- WRITTEN TASK:
Return unchanged the lines of the listing below, from the line holding "Where should I click to: Enable" through the line holding "(x=47, y=24)", inclusive.

- RECORDS PROVIDED:
□ □ □ □

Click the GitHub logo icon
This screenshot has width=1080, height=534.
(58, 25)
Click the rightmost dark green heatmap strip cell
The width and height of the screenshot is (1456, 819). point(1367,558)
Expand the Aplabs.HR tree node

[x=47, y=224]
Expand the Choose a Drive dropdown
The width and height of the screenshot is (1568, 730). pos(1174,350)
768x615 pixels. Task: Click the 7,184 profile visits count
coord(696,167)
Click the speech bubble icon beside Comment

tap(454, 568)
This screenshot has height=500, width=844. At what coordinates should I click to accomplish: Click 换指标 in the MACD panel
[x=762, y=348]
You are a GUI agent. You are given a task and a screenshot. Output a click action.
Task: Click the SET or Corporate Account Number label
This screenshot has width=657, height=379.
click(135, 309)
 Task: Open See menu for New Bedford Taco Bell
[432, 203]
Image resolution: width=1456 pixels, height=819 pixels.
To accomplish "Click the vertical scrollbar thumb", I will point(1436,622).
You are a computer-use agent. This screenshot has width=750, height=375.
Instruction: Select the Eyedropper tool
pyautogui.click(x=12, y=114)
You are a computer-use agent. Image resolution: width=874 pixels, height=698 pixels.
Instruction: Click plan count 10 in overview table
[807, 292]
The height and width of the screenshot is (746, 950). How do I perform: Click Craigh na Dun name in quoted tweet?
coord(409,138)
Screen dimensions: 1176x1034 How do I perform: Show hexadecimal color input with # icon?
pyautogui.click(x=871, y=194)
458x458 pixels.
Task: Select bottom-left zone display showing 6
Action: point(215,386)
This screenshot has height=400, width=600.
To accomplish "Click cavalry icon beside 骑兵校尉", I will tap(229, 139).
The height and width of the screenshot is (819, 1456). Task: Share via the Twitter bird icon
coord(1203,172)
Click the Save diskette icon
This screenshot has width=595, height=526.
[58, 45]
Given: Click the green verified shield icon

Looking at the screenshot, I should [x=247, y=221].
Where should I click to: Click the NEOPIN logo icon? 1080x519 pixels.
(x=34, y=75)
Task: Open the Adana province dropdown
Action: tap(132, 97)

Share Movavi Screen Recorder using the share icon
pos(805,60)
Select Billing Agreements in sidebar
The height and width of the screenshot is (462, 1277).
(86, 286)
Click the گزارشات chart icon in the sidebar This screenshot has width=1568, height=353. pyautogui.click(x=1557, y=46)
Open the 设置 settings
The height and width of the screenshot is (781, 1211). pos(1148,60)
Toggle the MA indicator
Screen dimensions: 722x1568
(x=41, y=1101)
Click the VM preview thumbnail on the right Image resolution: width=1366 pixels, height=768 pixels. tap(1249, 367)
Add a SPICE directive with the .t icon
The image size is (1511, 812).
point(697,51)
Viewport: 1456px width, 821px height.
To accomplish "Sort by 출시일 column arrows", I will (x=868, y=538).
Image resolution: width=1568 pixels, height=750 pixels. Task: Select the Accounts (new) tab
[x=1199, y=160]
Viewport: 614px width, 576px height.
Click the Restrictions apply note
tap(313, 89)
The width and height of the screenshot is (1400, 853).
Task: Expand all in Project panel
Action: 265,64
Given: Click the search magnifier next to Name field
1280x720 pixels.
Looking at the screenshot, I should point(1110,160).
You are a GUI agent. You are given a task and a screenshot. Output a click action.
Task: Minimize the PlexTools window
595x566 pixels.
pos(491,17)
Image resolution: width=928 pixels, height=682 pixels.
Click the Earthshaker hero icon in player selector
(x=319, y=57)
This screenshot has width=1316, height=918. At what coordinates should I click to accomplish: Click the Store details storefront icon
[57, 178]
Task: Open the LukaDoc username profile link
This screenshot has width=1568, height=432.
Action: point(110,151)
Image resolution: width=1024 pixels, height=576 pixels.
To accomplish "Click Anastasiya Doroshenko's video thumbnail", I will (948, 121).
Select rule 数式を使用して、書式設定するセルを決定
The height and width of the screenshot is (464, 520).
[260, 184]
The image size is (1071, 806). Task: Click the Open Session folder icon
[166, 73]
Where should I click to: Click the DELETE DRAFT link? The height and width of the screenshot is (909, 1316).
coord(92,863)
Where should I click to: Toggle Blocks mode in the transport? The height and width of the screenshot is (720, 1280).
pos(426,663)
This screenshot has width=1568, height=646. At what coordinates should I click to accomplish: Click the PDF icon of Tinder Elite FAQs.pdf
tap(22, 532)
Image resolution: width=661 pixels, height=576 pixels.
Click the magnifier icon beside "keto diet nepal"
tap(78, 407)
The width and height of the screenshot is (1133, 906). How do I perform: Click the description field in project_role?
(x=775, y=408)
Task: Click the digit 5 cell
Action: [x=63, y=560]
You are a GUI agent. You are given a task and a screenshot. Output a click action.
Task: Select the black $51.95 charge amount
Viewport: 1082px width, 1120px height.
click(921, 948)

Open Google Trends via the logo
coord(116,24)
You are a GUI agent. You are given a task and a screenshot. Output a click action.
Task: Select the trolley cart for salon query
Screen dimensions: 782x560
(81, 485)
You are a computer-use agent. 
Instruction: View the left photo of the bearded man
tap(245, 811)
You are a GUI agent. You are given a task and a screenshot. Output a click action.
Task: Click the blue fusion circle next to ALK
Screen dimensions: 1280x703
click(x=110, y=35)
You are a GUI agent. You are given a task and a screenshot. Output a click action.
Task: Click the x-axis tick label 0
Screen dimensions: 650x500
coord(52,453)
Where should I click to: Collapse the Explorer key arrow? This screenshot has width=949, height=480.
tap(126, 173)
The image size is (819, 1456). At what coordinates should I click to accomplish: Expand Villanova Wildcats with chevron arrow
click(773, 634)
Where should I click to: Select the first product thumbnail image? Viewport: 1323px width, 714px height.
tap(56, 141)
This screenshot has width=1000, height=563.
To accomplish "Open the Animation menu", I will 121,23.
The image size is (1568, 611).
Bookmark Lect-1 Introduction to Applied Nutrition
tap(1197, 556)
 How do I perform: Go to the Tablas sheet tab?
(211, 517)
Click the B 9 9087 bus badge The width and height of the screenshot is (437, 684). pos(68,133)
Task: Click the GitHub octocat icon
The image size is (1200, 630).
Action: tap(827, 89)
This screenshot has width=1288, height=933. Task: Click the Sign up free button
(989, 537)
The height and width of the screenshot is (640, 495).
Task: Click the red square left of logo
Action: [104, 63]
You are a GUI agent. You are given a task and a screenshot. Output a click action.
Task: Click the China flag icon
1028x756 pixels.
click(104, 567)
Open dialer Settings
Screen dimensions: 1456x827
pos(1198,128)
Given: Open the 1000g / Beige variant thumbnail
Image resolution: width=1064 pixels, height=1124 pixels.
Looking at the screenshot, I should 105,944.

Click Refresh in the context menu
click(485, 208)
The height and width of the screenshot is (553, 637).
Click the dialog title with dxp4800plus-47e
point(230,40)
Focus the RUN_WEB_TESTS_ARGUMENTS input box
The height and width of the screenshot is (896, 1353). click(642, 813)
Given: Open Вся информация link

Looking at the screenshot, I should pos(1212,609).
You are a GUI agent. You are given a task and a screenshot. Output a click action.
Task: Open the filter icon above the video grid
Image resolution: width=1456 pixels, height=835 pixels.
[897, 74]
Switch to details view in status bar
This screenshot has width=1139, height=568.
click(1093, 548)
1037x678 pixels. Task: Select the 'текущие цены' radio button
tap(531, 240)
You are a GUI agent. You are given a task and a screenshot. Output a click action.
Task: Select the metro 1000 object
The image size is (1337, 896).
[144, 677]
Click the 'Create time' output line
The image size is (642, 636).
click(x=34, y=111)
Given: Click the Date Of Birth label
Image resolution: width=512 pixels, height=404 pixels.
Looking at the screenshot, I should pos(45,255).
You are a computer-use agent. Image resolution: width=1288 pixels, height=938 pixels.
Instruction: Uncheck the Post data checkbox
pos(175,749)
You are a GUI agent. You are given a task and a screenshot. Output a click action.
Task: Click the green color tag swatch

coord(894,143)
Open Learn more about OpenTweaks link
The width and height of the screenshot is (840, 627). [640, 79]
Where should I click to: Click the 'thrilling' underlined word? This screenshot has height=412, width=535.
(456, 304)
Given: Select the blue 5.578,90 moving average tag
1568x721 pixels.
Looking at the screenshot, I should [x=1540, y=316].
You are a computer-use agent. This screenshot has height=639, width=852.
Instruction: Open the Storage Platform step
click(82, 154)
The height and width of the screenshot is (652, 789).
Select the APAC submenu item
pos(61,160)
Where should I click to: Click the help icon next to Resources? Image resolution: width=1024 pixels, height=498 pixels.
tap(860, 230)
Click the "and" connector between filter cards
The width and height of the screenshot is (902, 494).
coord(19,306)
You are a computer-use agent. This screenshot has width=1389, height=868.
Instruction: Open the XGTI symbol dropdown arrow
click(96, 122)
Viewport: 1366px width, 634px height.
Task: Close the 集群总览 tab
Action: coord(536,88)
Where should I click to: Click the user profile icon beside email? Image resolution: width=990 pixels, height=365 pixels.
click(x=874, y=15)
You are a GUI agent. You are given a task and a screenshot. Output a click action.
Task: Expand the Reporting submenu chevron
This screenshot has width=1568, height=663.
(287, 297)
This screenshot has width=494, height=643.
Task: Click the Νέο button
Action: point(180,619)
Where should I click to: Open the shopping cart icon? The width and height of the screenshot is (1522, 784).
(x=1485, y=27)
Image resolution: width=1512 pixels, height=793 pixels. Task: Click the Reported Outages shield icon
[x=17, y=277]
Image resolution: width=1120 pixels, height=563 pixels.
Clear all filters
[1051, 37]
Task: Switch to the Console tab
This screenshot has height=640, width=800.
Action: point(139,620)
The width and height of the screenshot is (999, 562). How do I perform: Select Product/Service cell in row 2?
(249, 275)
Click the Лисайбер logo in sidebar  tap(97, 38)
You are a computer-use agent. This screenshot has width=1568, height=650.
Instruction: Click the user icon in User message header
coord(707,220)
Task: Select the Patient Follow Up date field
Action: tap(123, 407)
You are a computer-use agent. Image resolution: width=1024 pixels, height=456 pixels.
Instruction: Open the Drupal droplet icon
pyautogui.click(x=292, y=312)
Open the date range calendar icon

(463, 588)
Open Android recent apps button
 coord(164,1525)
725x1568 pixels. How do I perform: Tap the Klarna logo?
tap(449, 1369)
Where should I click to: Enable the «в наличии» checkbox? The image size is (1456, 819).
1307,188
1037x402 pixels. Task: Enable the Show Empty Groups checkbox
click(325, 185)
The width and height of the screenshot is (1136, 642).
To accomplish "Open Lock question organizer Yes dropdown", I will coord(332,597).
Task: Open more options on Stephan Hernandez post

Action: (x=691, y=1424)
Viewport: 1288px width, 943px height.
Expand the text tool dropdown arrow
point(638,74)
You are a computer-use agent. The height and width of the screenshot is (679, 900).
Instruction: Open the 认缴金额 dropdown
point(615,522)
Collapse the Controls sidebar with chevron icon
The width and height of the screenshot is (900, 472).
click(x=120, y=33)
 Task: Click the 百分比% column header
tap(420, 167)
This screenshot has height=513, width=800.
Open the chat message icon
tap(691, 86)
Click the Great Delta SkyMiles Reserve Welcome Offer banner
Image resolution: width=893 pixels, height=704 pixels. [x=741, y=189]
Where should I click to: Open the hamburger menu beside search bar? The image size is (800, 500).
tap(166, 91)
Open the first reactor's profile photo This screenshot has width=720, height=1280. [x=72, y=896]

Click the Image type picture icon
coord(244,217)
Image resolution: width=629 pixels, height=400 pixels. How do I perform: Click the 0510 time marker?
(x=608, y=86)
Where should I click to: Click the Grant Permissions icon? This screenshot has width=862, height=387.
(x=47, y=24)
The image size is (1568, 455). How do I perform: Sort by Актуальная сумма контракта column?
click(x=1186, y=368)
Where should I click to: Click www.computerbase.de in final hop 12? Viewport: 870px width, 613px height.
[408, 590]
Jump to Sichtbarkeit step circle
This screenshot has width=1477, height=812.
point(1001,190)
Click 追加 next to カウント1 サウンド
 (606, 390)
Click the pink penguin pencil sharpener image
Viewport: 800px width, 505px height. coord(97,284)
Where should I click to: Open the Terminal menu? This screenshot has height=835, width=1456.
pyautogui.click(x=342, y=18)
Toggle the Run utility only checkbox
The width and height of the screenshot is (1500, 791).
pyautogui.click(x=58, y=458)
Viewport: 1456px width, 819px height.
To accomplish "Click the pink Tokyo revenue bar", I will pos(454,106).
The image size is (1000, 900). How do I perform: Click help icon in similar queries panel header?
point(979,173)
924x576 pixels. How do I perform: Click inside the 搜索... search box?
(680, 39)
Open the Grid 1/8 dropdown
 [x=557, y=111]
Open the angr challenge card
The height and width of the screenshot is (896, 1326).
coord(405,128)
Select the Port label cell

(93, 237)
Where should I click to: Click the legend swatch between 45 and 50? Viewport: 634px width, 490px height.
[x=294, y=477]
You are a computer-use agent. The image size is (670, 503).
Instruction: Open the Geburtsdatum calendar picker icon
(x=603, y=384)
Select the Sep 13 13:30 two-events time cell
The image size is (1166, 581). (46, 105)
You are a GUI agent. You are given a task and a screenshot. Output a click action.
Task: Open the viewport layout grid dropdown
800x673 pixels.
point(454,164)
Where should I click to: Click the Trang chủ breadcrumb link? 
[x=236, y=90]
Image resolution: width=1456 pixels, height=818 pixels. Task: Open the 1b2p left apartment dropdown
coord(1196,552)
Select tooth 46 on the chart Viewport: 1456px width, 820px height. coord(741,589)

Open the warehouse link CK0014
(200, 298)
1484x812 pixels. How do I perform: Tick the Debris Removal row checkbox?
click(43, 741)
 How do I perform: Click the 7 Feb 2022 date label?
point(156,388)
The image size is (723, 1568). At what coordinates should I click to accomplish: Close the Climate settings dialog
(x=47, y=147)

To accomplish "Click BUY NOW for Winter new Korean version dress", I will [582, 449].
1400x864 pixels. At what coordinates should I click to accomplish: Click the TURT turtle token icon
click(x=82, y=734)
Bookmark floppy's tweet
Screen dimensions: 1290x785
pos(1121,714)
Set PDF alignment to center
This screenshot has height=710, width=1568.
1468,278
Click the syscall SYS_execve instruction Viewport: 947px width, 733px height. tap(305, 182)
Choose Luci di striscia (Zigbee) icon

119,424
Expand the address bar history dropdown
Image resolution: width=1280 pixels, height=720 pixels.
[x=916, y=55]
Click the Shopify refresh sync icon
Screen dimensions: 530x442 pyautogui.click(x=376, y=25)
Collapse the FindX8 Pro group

□ □ □ □

- SOLUTION TO THIS PROBLEM:
Where should I click to: Enable the «в наличии» checkbox? The image size is (1456, 819).
1307,188
1037x402 pixels. Task: Enable the Show Empty Groups checkbox
click(325, 185)
The width and height of the screenshot is (1136, 642).
To accomplish "Open Lock question organizer Yes dropdown", I will coord(332,597).
Task: Open more options on Stephan Hernandez post

Action: (x=691, y=1424)
Viewport: 1288px width, 943px height.
Expand the text tool dropdown arrow
point(638,74)
You are a computer-use agent. The height and width of the screenshot is (679, 900).
Instruction: Open the 认缴金额 dropdown
point(615,522)
Collapse the Controls sidebar with chevron icon
The width and height of the screenshot is (900, 472).
click(x=120, y=33)
 Task: Click the 百分比% column header
tap(420, 167)
This screenshot has height=513, width=800.
Open the chat message icon
tap(691, 86)
Click the Great Delta SkyMiles Reserve Welcome Offer banner
Image resolution: width=893 pixels, height=704 pixels. [x=741, y=189]
Where should I click to: Open the hamburger menu beside search bar? The image size is (800, 500).
tap(166, 91)
Open the first reactor's profile photo This screenshot has width=720, height=1280. [x=72, y=896]

Click the Image type picture icon
coord(244,217)
Image resolution: width=629 pixels, height=400 pixels. How do I perform: Click the 0510 time marker?
(x=608, y=86)
Where should I click to: Click the Grant Permissions icon? This screenshot has width=862, height=387.
(x=47, y=24)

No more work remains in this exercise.